GCC 4.3 and -O3

I recently upgraded an Opteron server to Debian/Lenny to get GCC 4.3 for OpenMP reasons. It turns out that my code, namely matrix multiplication as implemented in the M4RI library, ran much slower than when compiled with GCC 4.1. For instance, to multiply two $20,000 \times 20,000$ random matrices took 18.38 seconds with GCC 4.1 but 21.00 seconds with GCC 4.3.1 and to multiply two $32,000 \times 32,000$ random matrices took 70.24 seconds with GCC 4.1 but 80.00 second with GCC 4.3.1. Eventually, I checked the highlevel changelog and found: “The -ftree-vectorize option is now on by default under -O3. In order to generate code for a SIMD extension, it has to be enabled as well: use -maltivec for PowerPC platforms and -msse/-msse2 for i?86 and x86_64.” However, we don’t use SSE2 on the Opteron since it is slower than the standard instruction set for this application. Passing -no-tree-vectorize to the compiler fixed the problem. However, to my surprise -O2 didn’t come with a speed penalty either, so I settled for this. The final timings on my Opteron server are:

64-bit Debian/GNU Linux, 2.6Ghz Opteron (Virtualised)
M4RI GCC 4.3
(64-bit, 4 cores)
M4RI GCC 4.3
(64-bit, 1 core)
M4RI GCC 4.1
(64-bit, 1 core)
Magma 2.14-13
(64-bit, 1 core)
20000×20000 6.36 17.81 18.38 18.35
32000×32000 26.65 68.01 70.24 68.01

I suppose the moral of the story is: -O3 isn’t necessarily better than -O2 just because 3>2.

M4RI Website

I finally put together the website for the M4RI library.
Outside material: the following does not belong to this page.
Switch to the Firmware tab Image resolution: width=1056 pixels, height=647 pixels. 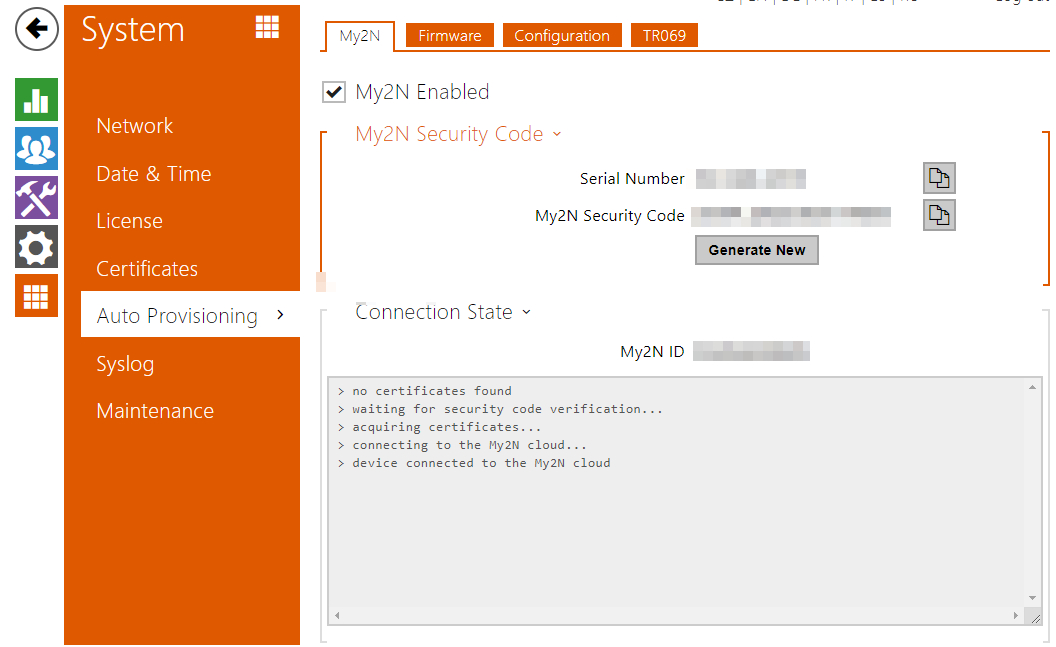pyautogui.click(x=449, y=35)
For those who don’t know M4RI:

“M4RI is a library for fast arithmetic with dense matrices over $\mathbb{F}_2$. It was started by Gregory Bard and is now maintained by Martin Albrecht and Gregory Bard. The name M4RI comes from the first implemented algorithm: The “Method of the Four Russians” inversion algorithm published by Gregory Bard. This algorithm in turn is named after the “Method of the Four Russians” multiplication algorithm which is probably better referred to as Kronrod’s method. M4RI is used by the Sage mathematics software and the PolyBoRi library. M4RI is available under the General Public License Version 2 or later (GPLv2+).
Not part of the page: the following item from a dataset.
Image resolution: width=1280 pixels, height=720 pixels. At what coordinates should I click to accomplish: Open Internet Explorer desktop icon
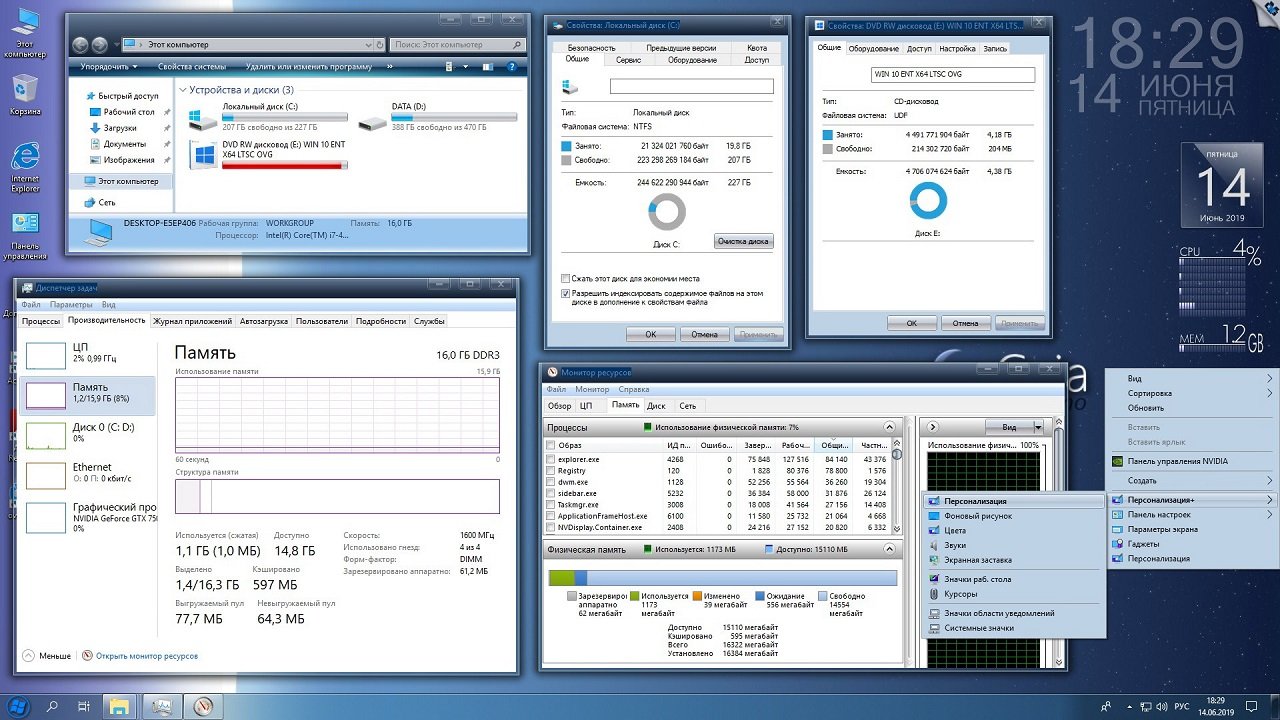[24, 158]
Features of the M4RI library include:

  • basic arithmetic with dense matrices over $\mathbb{F}_2$ (addition, equality testing, stacking, augmenting, sub-matrices, randomisation)
  • asymptotically fast $O(n^{log_27})$ matrix multiplication via the “Method of the Four Russians” (M4RM) & Strassen-Winograd algorithm,
  • asymptotically fast $O(n^{3}/log_2(n))$ row echelon form computation and matrix inversion via the “Method of the Four Russians” (M4RI), and
  • support for the x86/x86_64 SSE2 instruction set where available.
  • support for Linux and OS X (GCC), support for Solaris (Sun Studio Express) and support for Windows (Visual Studio 2008 Express).”

Performance-wise it is doing okay but not great. On Intel’s Core2Duo it seems to compare favourably to Magma 2.13. Though, I don’t have access to Magma 2.14 yet which improves dense linear algebra over $\mathbb{F}_2$. However, on AMD’s Opteron it is way behind Magma 2.13. This is possibly due to the 1MB L2 cache of the Opteron vs. 4MB L2 cache of the Core2Duo.